Thank you for the info! noted.


----------



## chaz517 (Aug 5, 2012)

lol no drama come on now. what is the difference between screen printing and using a heat press? i thought u recommended me to get a heat press? maybe because im new to this? ordered a heat press, epson 545 and teflon sheet. also bought about 20 transfers. just need the cutter and some t shirts now haha


----------



## chaz517 (Aug 5, 2012)

also, since im starting with just white tees do i still need a cutter? thanks


----------



## arthurkay (Aug 3, 2012)

I didn't recommend a heat press you asked what you needed to heat press transfers. Right? But a heat press is good to start off with that's how I started screen printing requires a little more skill money and time but your shirts will be high quality but I screen printing press could be something you can work towards because they are more expensive and yes the clear film from the transfers is still going to show on white shirts the only reason you wouldn't need a cutter is if your design covers the entire transfer sheet

Sent from my DROIDX using T-Shirt Forums


----------



## chaz517 (Aug 5, 2012)

arthurkay said:


> I didn't recommend a heat press you asked what you needed to heat press transfers. Right? But a heat press is good to start off with that's how I started screen printing requires a little more skill money and time but your shirts will be high quality but I screen printing press could be something you can work towards because they are more expensive and yes the clear film from the transfers is still going to show on white shirts the only reason you wouldn't need a cutter is if your design covers the entire transfer sheet
> 
> Sent from my DROIDX using T-Shirt Forums


Correct. My apologies. Hoping the quality is still good using a heat press . So much to learn still lol. Thanks again


----------



## royster13 (Aug 14, 2007)

The discussion of heat transfers always gets blurry because of the various kinds of heat transfers....If you are printing them yourself most often they will be ink jet transfers....Either you like ink jet transfers or you do not.....And for me, I am in the "do not like them" camp......I do not think they have any place in a business to business selling situation because in my mind they are not of an acceptable quality.....


----------



## chaz517 (Aug 5, 2012)

royster13 said:


> The discussion of heat transfers always gets blurry because of the various kinds of heat transfers....If you are printing them yourself most often they will be ink jet transfers....Either you like ink jet transfers or you do not.....And for me, I am in the "do not like them" camp......I do not think they have any place in a business to business selling situation because in my mind they are not of an acceptable quality.....
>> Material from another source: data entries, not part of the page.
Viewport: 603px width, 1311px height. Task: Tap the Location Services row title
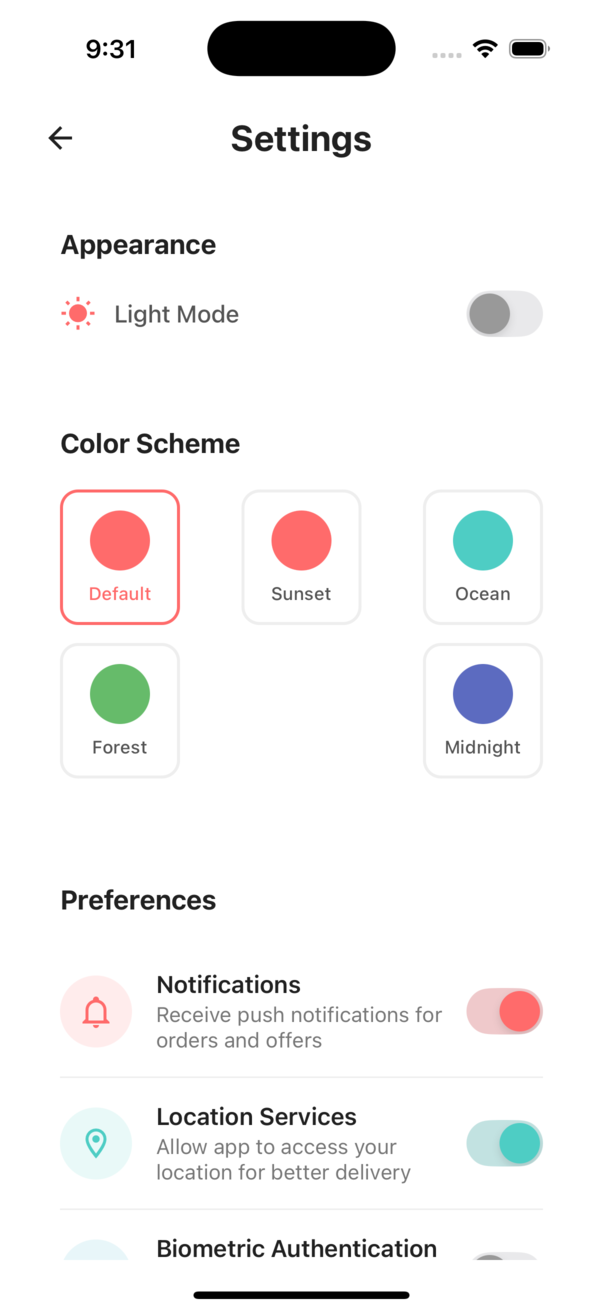point(257,1117)
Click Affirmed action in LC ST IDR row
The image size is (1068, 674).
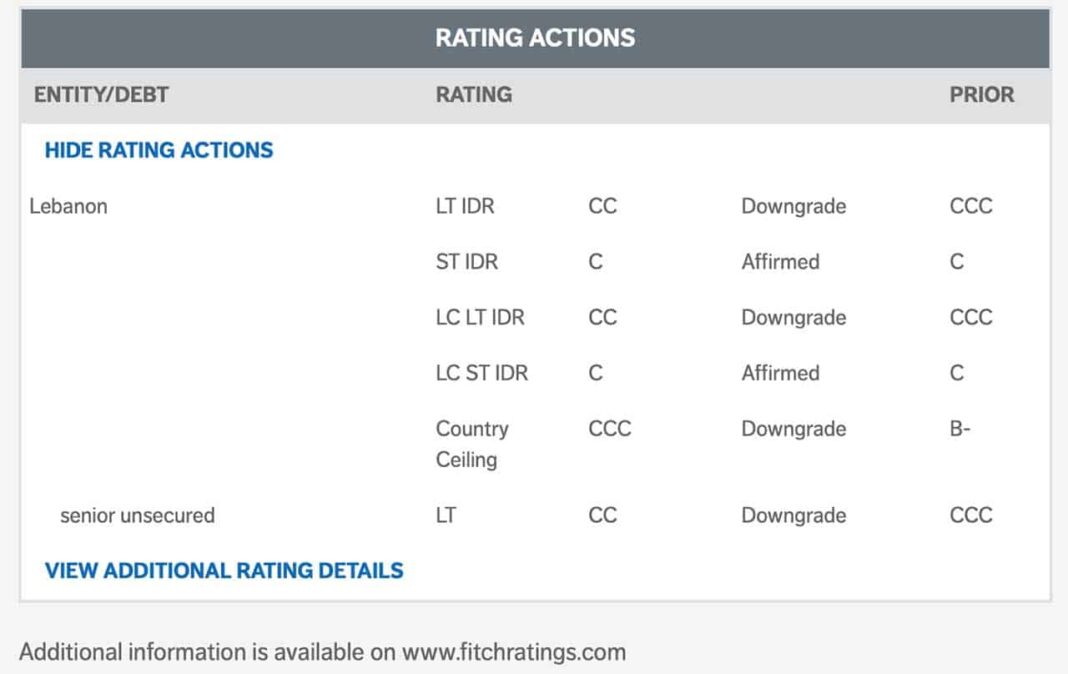pyautogui.click(x=780, y=373)
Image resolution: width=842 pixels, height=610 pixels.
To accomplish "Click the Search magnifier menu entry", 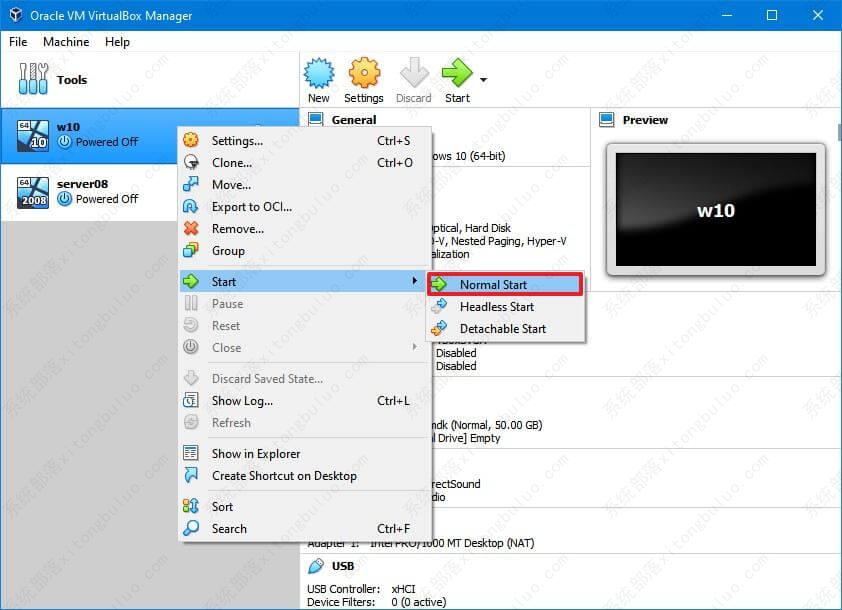I will 229,529.
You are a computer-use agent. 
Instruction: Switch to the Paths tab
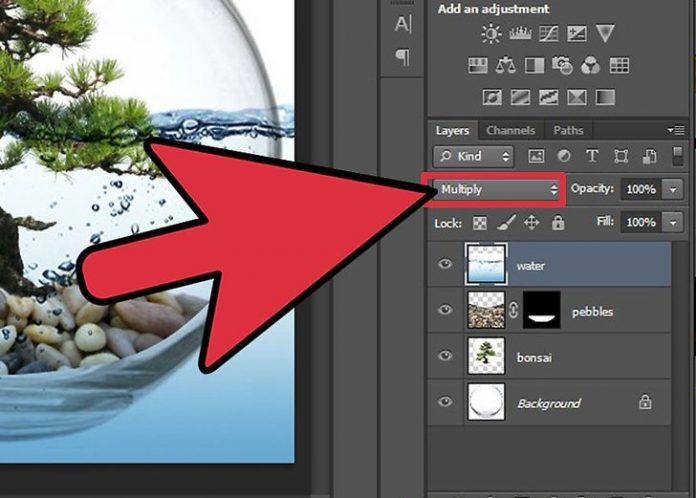(568, 130)
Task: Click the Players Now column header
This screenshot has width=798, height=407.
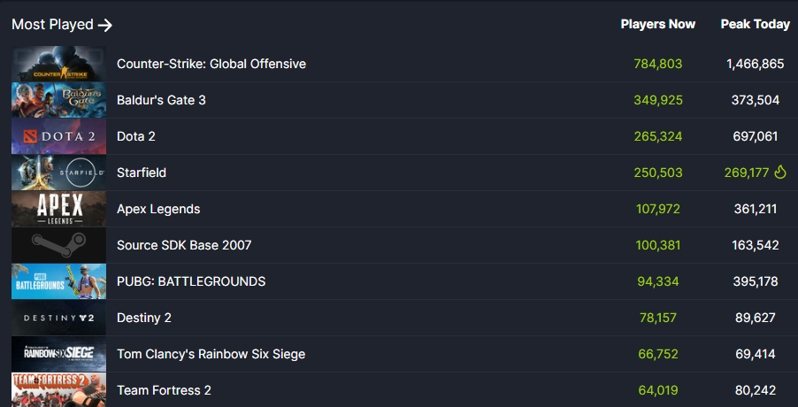Action: pos(658,24)
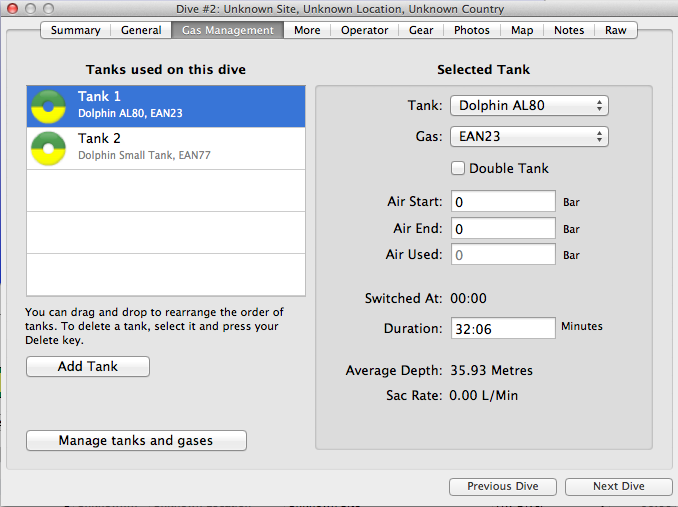The image size is (678, 507).
Task: Go to the Next Dive
Action: (x=618, y=486)
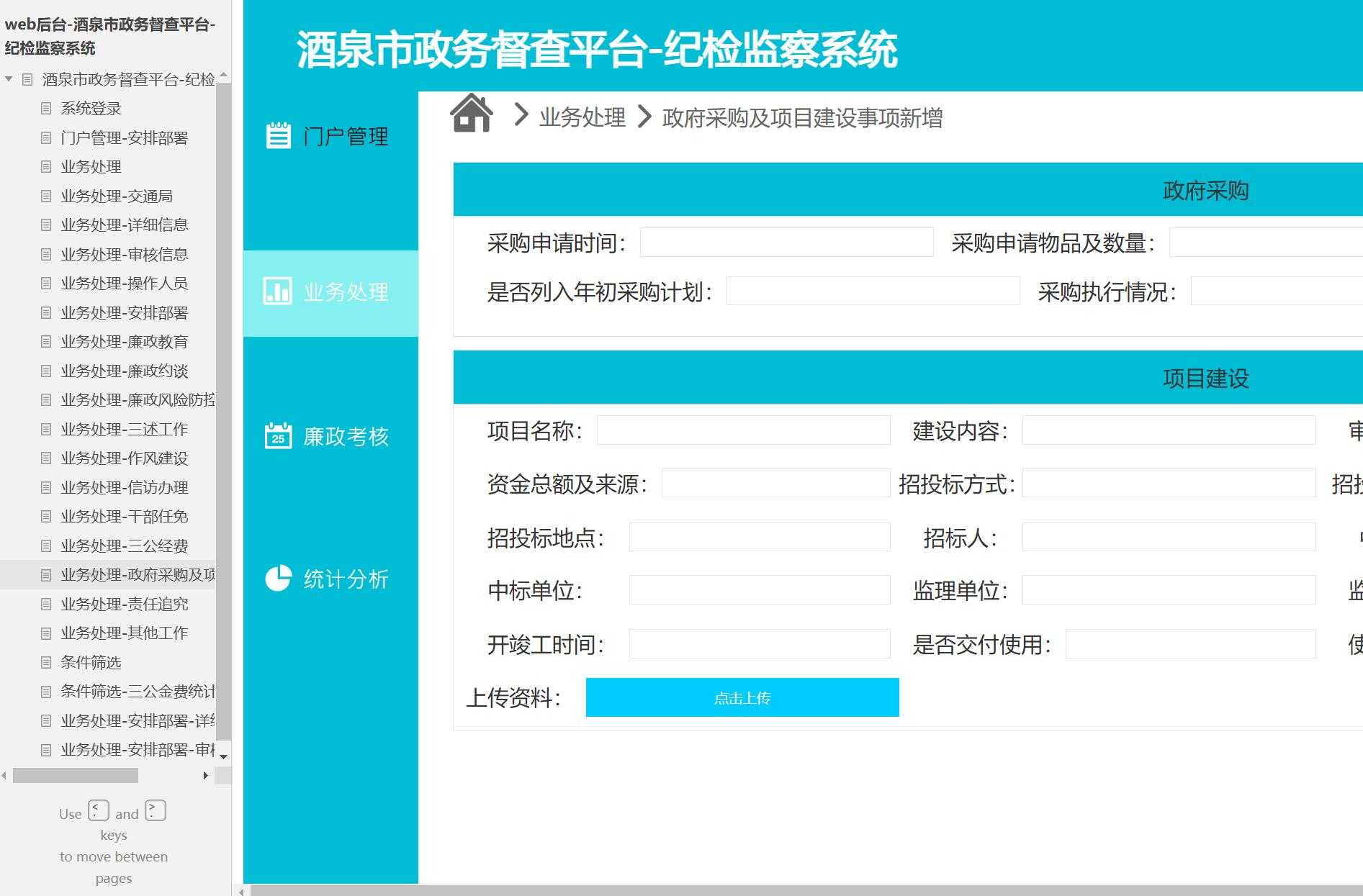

Thank you for the input. Most of my business will be transfers that I purchase online. Some here n there will be done w inkjet printer. Why is the quality so bad on these? Besides turning short.inside.out.on.first wash and drying.properly after, are there any tips to improve quality? Thank.you


----------



## royster13 (Aug 14, 2007)

If I knew why they are so bad, I would invent a new system, patent it and get rich.....Sorry for the "smart ***" comment but I really have no idea why they are the way they are.....

And as far as washing instructions, they are kind of useless as most folks pay no attention.....All they care about is that when the shirt starts to look bad it is your fault....And I choose not to go down this road.....And if you read through the forums here, you will see many others that pick my side versus the other side....


----------



## chaz517 (Aug 5, 2012)

Lol its all.good thanks for the input . What method.do.most people use then?


----------



## valleyboy_1 (Jan 23, 2010)

Arthur, I think you got it twisted. Plastisol transfers ARE screen printed transfers. The only difference is instead of pressing directly on the garment, you press on release paper to be applied via Heat press. And the heat press is a vital to to any print shop. Try screen printing caps, you'll be investing in a heat press in no time. And Chaz when you get a vinyl cutter, you'll fall in love with what you can do with it. However, the cameo, which is what i'm starting with, only has a 12" cutting width. Most people start with a 24" vinyl cutter if they decide to explore this method of printing. Good luck!


----------